Segment Open

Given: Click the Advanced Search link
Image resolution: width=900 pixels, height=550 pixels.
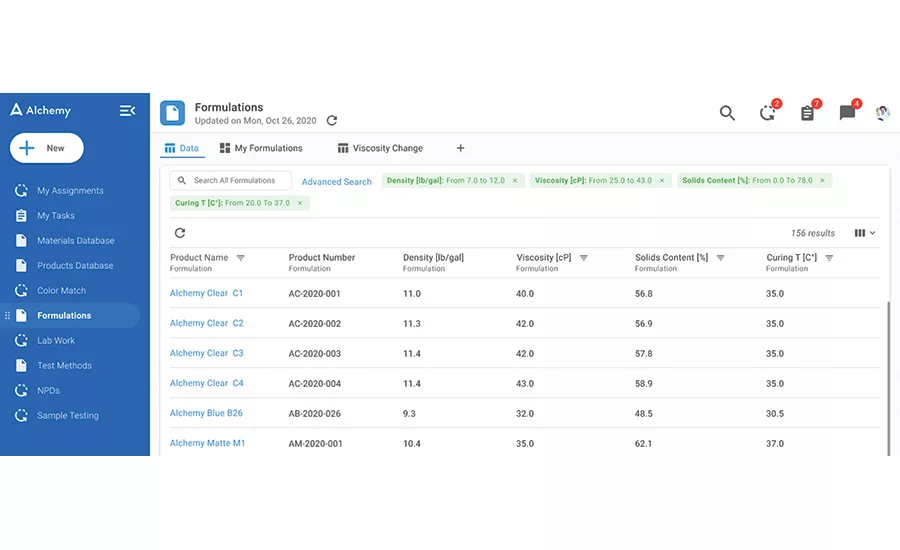Looking at the screenshot, I should click(x=336, y=182).
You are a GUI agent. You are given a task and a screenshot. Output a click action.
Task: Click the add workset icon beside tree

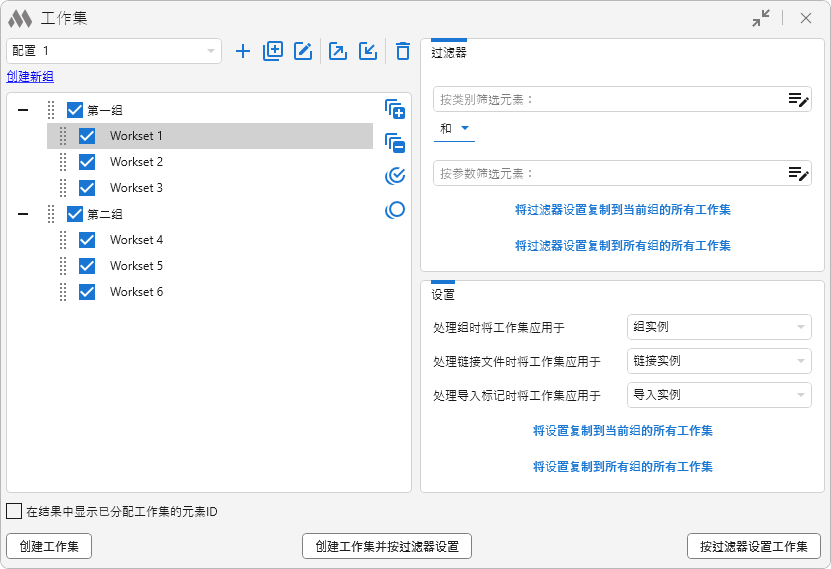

Segment Closed

• [Task to carry out]
Find the line with "Image resolution: width=900" in the listing above, then write it out along with every later line through the last one, exactly, omitting pictures.

• [Your response]
Image resolution: width=900 pixels, height=550 pixels.
Looking at the screenshot, I should click(x=336, y=182).
You are a GUI agent. You are given a task and a screenshot. Output a click action.
Task: Click the add workset icon beside tree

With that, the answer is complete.